SessionCreated(RealtimeServerEventSessionCreated)
Returned when a Session is created. Emitted automatically when a new connection is established as the first server event. This event will contain the default Session configuration.
SessionUpdated(RealtimeServerEventSessionUpdated)
Returned when a session is updated with a session.update event, unless there is an error.
ConversationItemAdded(RealtimeServerEventConversationItemAdded)
Sent by the server when an Item is added to the default Conversation. This can happen in several cases:
- When the client sends a conversation.item.create event
- When the input audio buffer is committed. In this case the item will be a user message containing the audio from the buffer.
- When the model is generating a Response. In this case the
conversation.item.addedevent will be sent when the model starts generating a specific Item, and thus it will not yet have any content (andstatuswill bein_progress).

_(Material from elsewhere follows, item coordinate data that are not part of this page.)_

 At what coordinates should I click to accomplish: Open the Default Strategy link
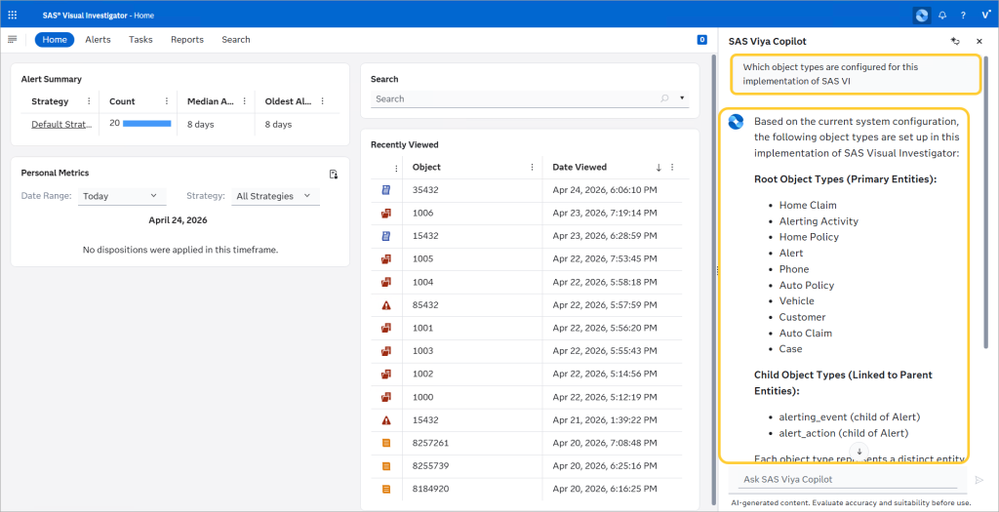click(62, 124)
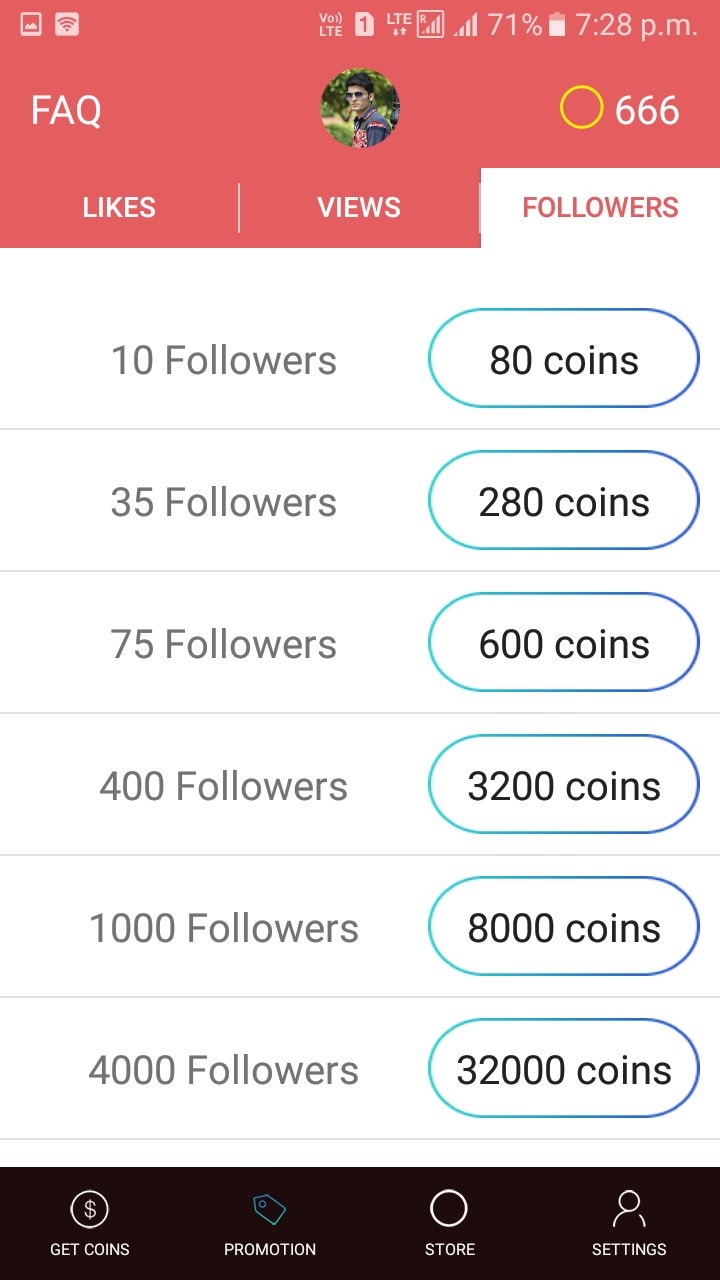Select the Followers tab
This screenshot has width=720, height=1280.
pos(600,208)
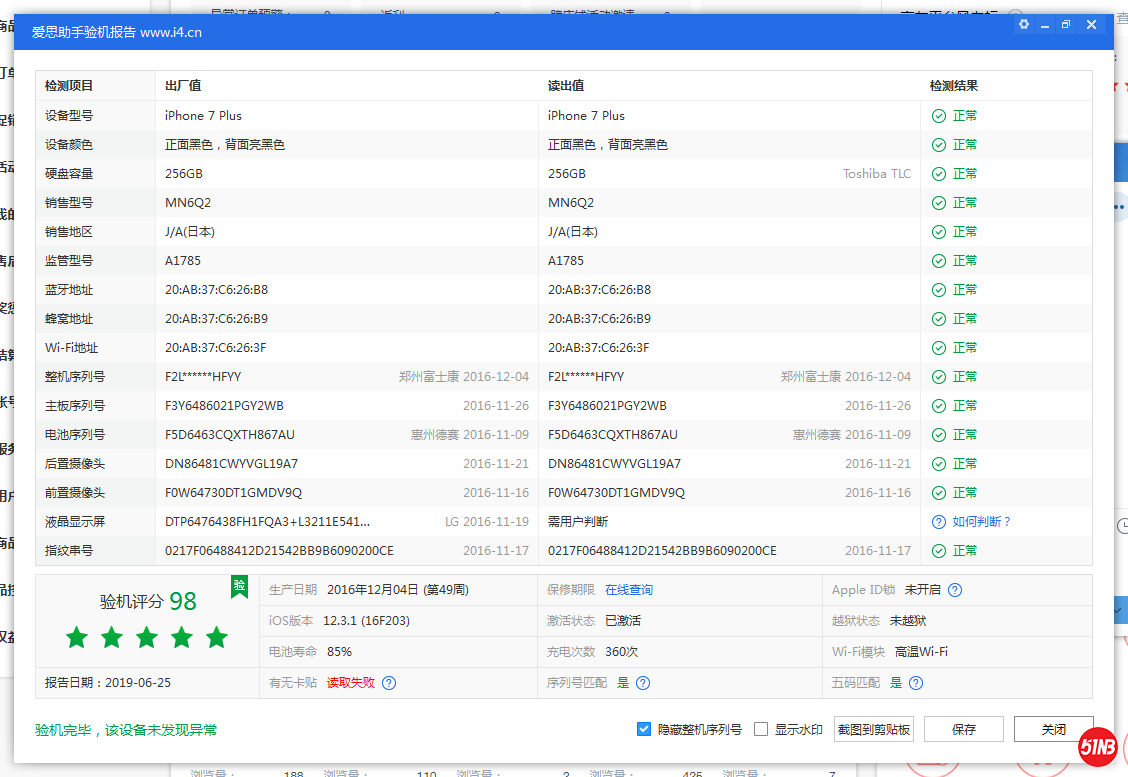Click the ellipsis icon on the right edge
This screenshot has width=1128, height=777.
(x=1122, y=206)
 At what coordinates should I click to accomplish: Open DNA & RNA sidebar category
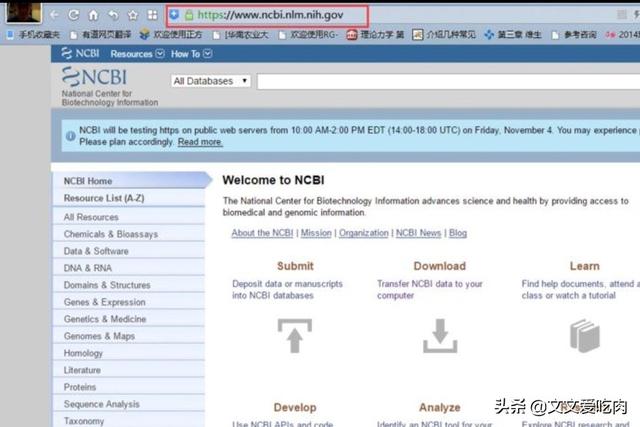click(x=88, y=268)
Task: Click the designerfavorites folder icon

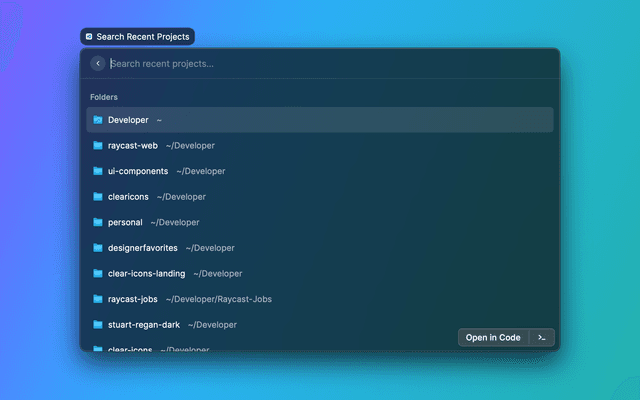Action: pyautogui.click(x=98, y=248)
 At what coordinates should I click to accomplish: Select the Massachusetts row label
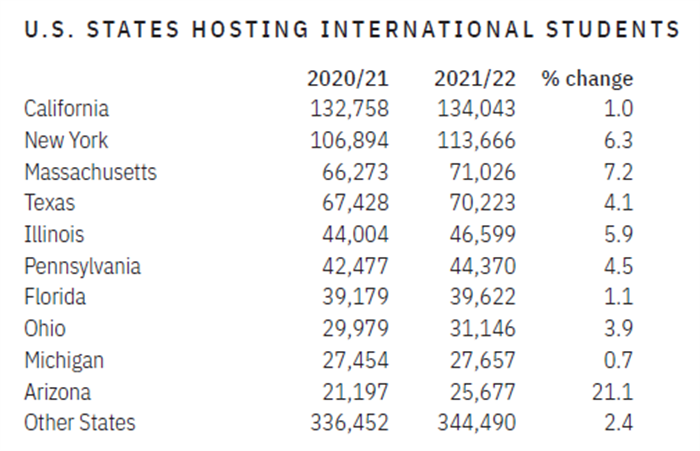click(x=91, y=172)
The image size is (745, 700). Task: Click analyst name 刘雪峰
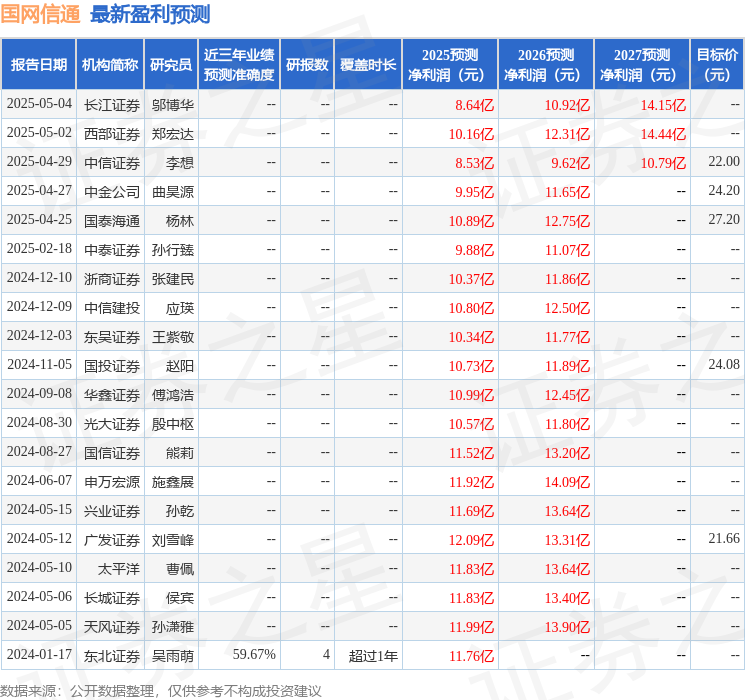click(x=172, y=540)
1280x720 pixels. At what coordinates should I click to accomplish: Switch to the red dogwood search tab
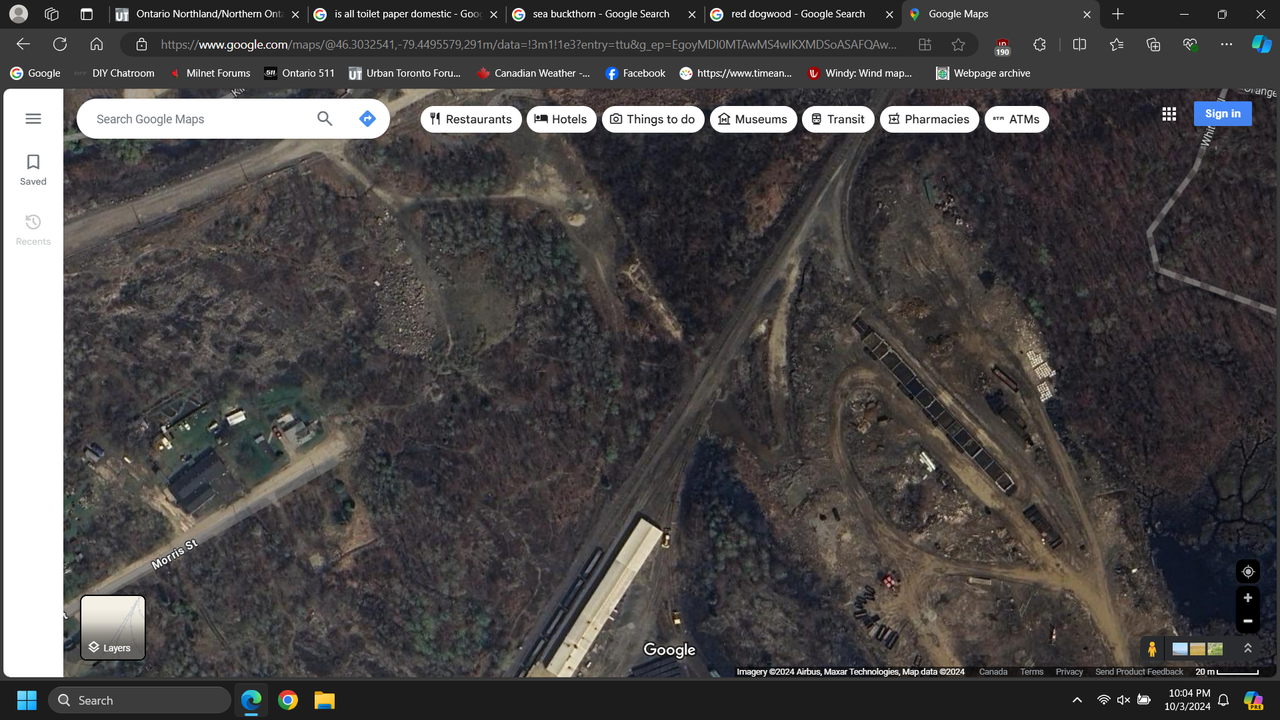797,14

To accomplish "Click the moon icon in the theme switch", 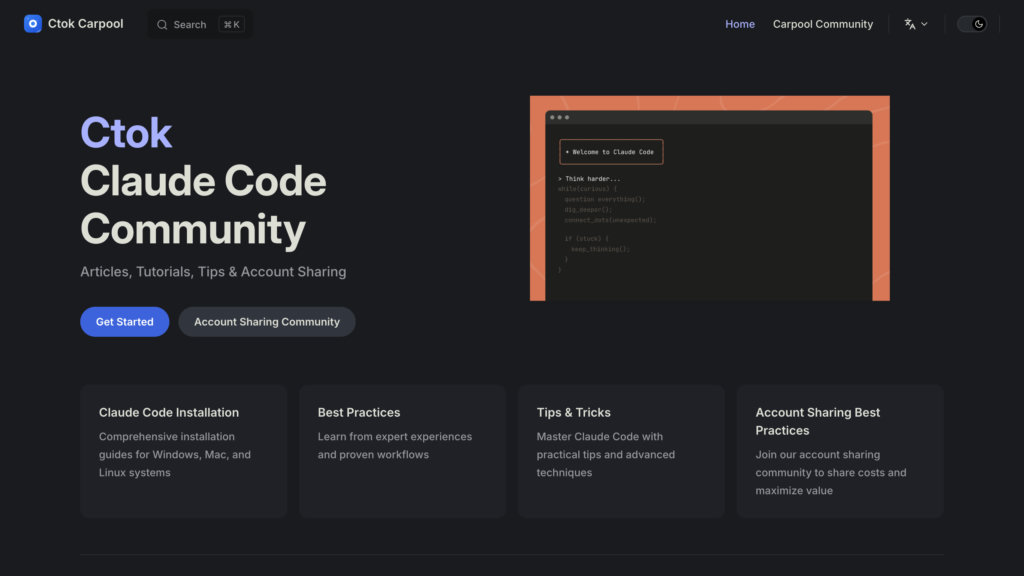I will [x=979, y=24].
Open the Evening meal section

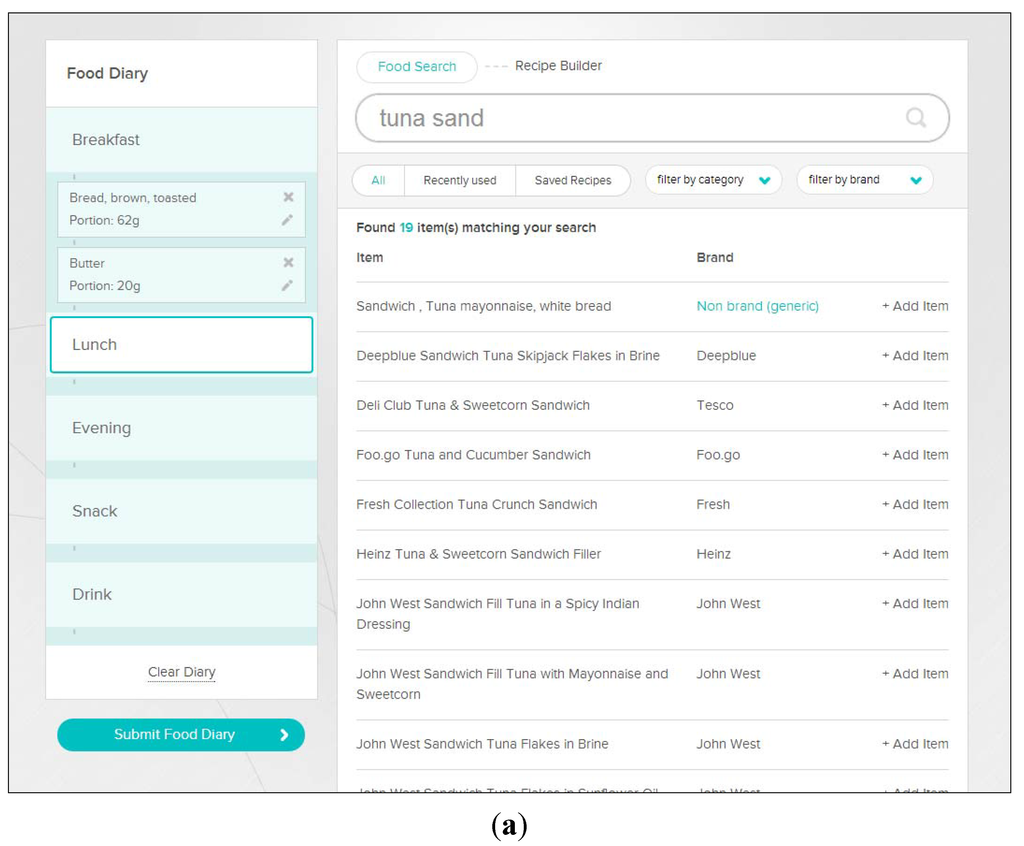point(181,428)
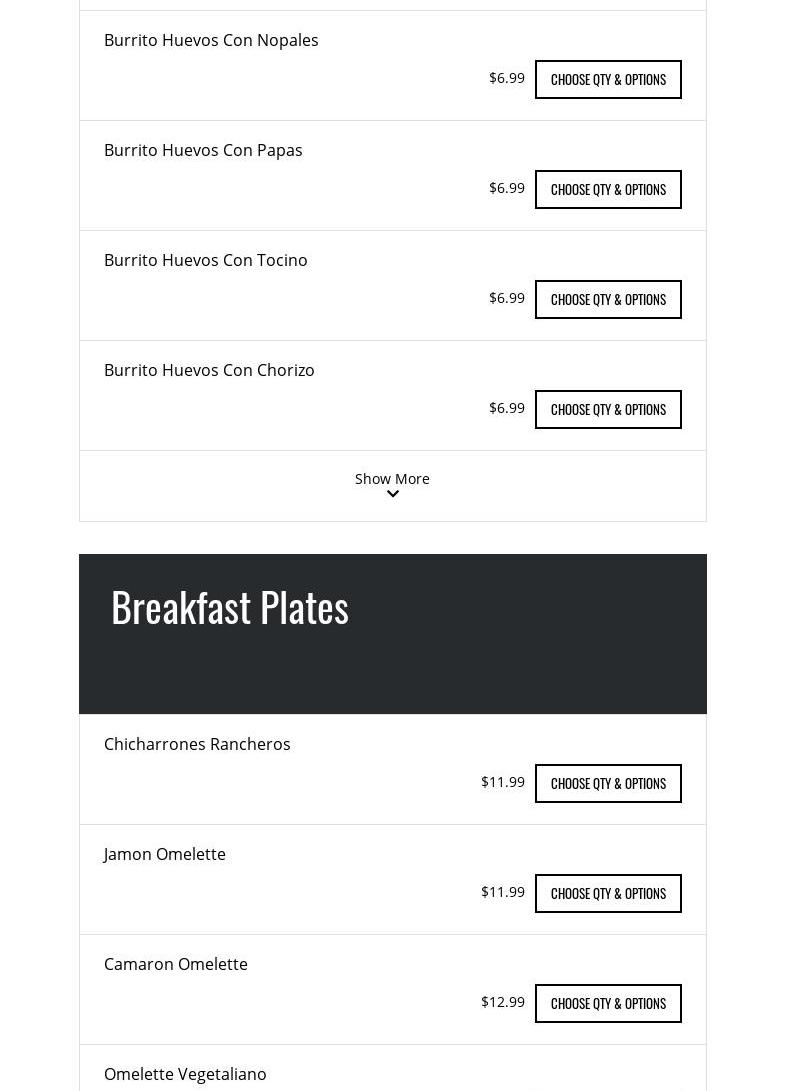Open Burrito Huevos Con Papas item
The width and height of the screenshot is (785, 1091).
click(203, 150)
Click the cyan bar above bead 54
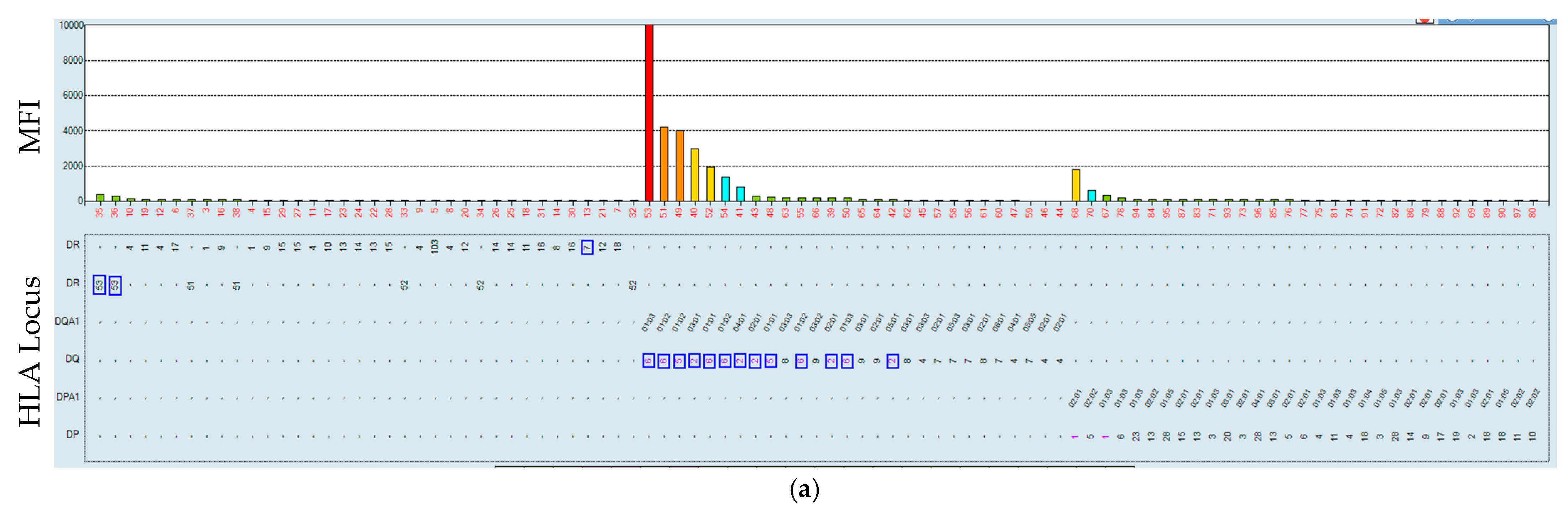Screen dimensions: 1568x516 click(x=725, y=189)
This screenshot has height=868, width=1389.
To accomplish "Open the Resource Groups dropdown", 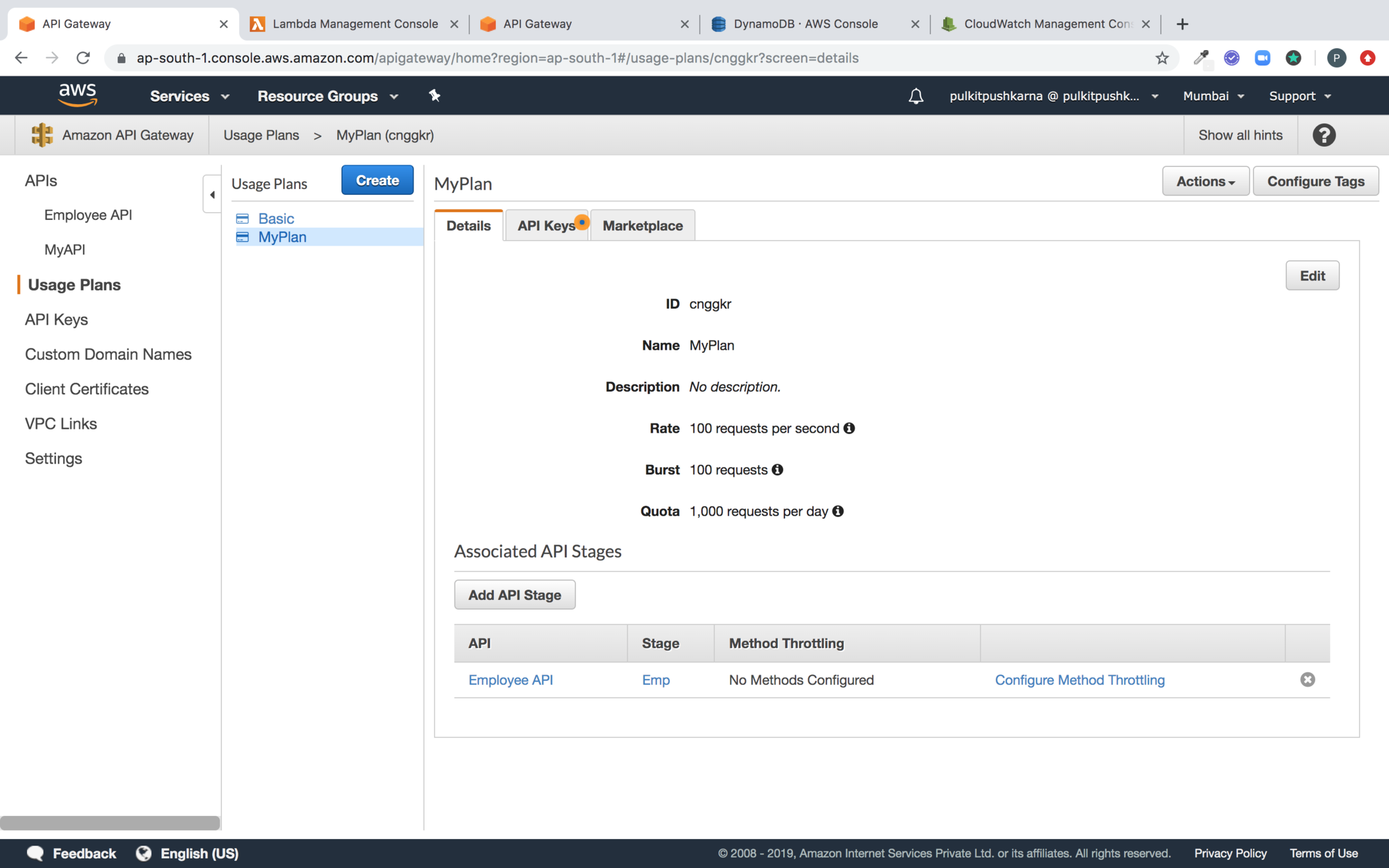I will [x=327, y=96].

The event will include the full content of the Item (except when model is generating a Response) except for audio data,
which can be retrieved separately with a conversation.item.retrieve event if necessary.
ConversationItemDone(RealtimeServerEventConversationItemDone)
Returned when a conversation item is finalized.
The event will include the full content of the Item except for audio data, which can be retrieved
separately with a conversation.item.retrieve event if needed.
ConversationItemRetrieved(RealtimeServerEventConversationItemRetrieved)
Returned when a conversation item is retrieved with conversation.item.retrieve.
This is provided as a way to fetch the server’s representation of an item, for example to get access
to the post-processed audio data after noise cancellation and VAD.
It includes the full content of the Item, including audio data.
ConversationItemInputAudioTranscriptionCompleted(RealtimeServerEventConversationItemInputAudioTranscriptionCompleted)
This event is the output of audio transcription for user audio written to the user audio buffer. Transcription begins when the input audio buffer is committed by the client or server (when VAD is enabled). Transcription runs asynchronously with Response creation, so this event may come before or after the Response events.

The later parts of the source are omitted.